» **Exercise objective**
Can you quote the lines below verbatim, starting at the line that contains "Task: Click the current price label 3441.6" and stopping after the line that contains "Looking at the"?

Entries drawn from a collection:
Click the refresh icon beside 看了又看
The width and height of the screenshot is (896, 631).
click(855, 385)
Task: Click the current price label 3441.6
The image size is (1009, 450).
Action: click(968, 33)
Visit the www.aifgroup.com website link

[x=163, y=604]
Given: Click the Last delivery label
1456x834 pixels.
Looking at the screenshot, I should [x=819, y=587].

--

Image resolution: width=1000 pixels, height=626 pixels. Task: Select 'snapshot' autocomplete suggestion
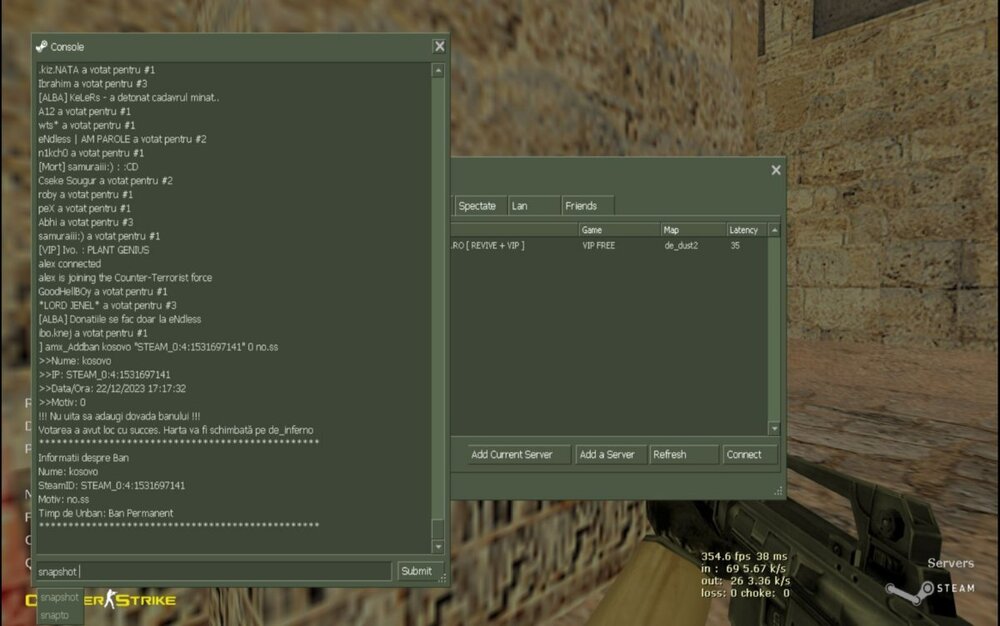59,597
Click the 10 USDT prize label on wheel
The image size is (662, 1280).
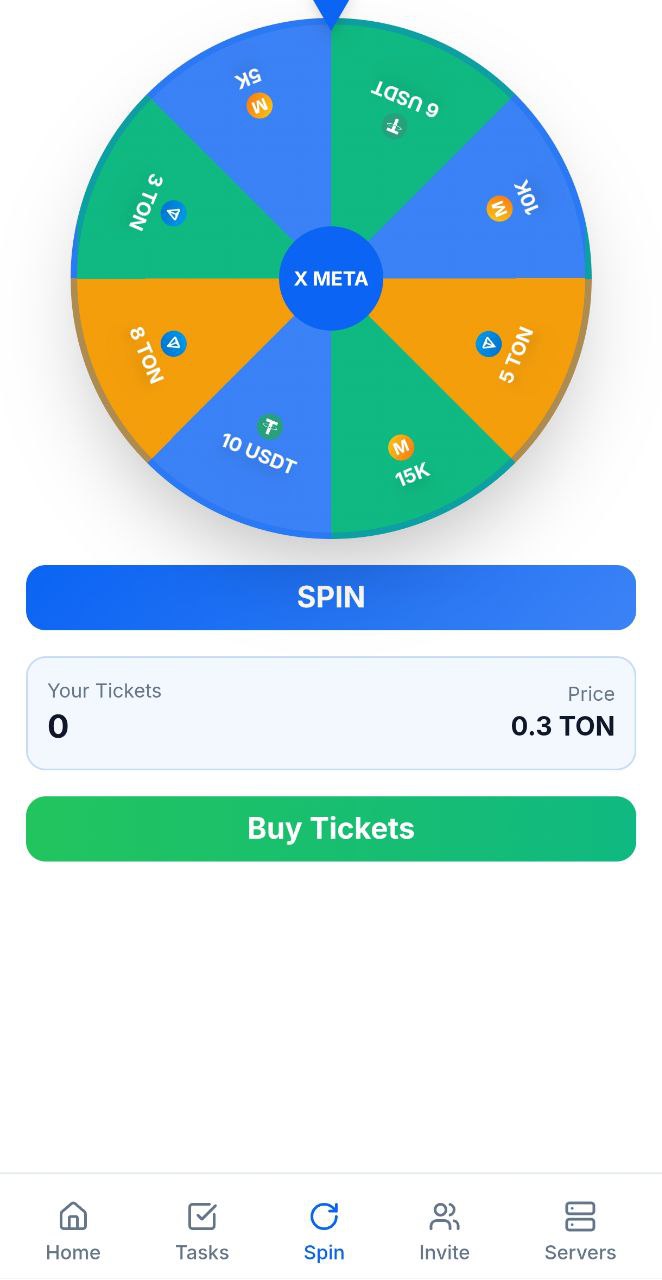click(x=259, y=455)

» **Answer to the exercise**
Task: Click the current price label 3441.6
The image size is (1009, 450).
Action: click(968, 33)
Visit the www.aifgroup.com website link

[x=163, y=604]
Given: Click the Last delivery label
1456x834 pixels.
Looking at the screenshot, I should [x=819, y=587].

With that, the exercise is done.